Une enquête de Reuters a révélé que la plus grande plateforme de cryptomonnaies d'Iran, Nobitex, a été fondée par une famille de l'élite ayant des liens profonds avec le régime et a traité des centaines de millions de dollars pour des institutions étatiques sanctionnées, y compris le Corps des gardiens de la révolution islamique (CGRI).
« Ce dernier rapport est un signal d'alarme : nos adversaires utilisent les actifs numériques comme une alternative au système financier mondial dirigé par les États-Unis », a déclaré la sénatrice américaine Elizabeth Warren dans un communiqué à Reuters, soulignant le défi posé aux sanctions occidentales.

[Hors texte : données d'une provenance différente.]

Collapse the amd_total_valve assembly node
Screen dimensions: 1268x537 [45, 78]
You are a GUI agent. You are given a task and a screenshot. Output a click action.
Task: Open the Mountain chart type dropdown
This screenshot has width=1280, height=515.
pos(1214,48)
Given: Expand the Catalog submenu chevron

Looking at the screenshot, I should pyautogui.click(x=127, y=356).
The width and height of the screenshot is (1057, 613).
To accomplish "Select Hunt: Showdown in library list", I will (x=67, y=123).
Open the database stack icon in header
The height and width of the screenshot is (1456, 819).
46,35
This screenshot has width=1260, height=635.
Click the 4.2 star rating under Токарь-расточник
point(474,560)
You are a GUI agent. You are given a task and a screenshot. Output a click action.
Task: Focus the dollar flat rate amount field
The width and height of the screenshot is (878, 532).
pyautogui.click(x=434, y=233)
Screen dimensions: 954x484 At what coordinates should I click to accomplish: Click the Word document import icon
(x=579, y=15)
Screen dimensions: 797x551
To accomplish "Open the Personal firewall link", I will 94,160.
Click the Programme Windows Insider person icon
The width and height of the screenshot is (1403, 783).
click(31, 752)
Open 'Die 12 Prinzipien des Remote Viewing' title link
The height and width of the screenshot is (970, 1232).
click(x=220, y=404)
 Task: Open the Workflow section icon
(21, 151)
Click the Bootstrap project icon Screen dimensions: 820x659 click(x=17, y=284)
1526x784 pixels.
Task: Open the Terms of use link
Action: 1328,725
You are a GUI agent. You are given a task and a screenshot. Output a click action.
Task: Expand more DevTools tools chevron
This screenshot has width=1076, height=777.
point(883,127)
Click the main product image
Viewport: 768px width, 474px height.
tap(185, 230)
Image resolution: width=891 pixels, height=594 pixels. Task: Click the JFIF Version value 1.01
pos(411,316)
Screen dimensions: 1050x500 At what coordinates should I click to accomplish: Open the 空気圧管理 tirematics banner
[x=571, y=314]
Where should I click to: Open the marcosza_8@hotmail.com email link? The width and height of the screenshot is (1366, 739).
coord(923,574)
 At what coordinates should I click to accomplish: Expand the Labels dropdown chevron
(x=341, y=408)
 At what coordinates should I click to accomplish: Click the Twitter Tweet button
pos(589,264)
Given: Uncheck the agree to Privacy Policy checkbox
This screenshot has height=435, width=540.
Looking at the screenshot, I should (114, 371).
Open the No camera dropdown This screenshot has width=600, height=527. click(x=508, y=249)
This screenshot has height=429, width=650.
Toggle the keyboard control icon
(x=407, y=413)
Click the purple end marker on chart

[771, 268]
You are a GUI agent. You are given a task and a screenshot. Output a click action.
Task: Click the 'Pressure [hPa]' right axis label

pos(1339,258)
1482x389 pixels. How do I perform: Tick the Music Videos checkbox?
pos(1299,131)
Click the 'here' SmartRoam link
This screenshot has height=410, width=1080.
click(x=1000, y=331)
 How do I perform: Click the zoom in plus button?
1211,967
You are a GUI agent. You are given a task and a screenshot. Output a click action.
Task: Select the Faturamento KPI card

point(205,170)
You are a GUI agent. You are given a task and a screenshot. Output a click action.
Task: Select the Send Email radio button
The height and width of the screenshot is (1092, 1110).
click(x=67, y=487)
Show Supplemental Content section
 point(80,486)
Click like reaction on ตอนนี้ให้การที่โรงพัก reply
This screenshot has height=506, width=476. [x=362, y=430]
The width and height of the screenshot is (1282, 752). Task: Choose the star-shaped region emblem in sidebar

Nobitex, qui gère environ 70 % des transactions crypto en Iran avec plus de 11 millions d'utilisateurs, a été utilisé pour déplacer au moins 347 millions de dollars pour la banque centrale iranienne sanctionnée au cours du seul premier semestre 2025, selon la société d'analyse blockchain Elliptic. D'autres estimations du total des transactions illicites varient de 22 millions de dollars (Crystal Intelligence) à 366 millions de dollars (Elliptic), bien que toutes les firmes avertissent que le chiffre réel est probablement beaucoup plus élevé.
Ces révélations montrent comment la cryptomonnaie est devenue un outil crucial pour Téhéran, créant un système financier parallèle pour contourner les sanctions américaines strictes. Ironiquement, ce système basé sur la crypto, alimenté par un stablecoin indexé sur le dollar américain (USDT) et adossé à la dette du Trésor américain, sape directement l'efficacité du principal outil de pression économique de l'Amérique.
La connexion Kharrazi
Le rapport détaille comment les frères Ali et Mohammad Kharrazi ont fondé Nobitex en utilisant un nom de famille alternatif, Aghamir, dissimulant leur lien avec l'une des dynasties les plus puissantes d'Iran. La famille Kharrazi est liée par mariage et par des rôles de conseillers aux trois guides suprêmes de la République islamique. Le père des frères, l'ayatollah Bagher Kharrazi, était l'un des fondateurs de l'organisation Hezbollah en Iran et a participé au recrutement du CGRI.
Malgré les relations d'élite des fondateurs, Nobitex a officiellement nié toute relation avec le gouvernement. Cependant, la firme a continué de fonctionner pendant une coupure d'Internet imposée par le gouvernement, un privilège accordé à seulement 1 à 2 % de la population figurant sur une « liste blanche approuvée par l'État », selon la société de surveillance d'Internet Netblocks. Cela suggère un niveau d'approbation étatique incompatible avec les affirmations d'indépendance de l'entreprise.
Un système financier parallèle
Le mécanisme d'évasion des sanctions est simple. Les entités iraniennes sanctionnées déposent des fonds sur Nobitex, qui les convertit en stablecoin USDT. Ces dollars numériques sont ensuite transférés mondialement via des blockchains comme Tron, dirigée par Justin Sun, et la BNB Smart Chain de Binance, anciennement dirigée par Changpeng Zhao. Sun et Zhao ont tous deux récemment bénéficié de grâces ou ont conclu des accords avec les autorités américaines dans des circonstances controversées.
Cela crée un canal robuste pour que l'Iran finance son armée, soutienne des groupes mandataires comme les Houthis, et vende son pétrole à des acheteurs comme la Chine, qui achète environ 90 % des exportations de brut iranien hors comptabilité. L'utilisation réussie de ce système basé sur la crypto pose une menace significative à long terme pour la domination du réseau bancaire SWIFT et l'efficacité des futures sanctions américaines. Malgré ces conclusions, ni Nobitex ni la famille Kharrazi n'ont été sanctionnés par les États-Unis.
Cet article est uniquement à titre informatif et ne constitue pas un conseil en investissement.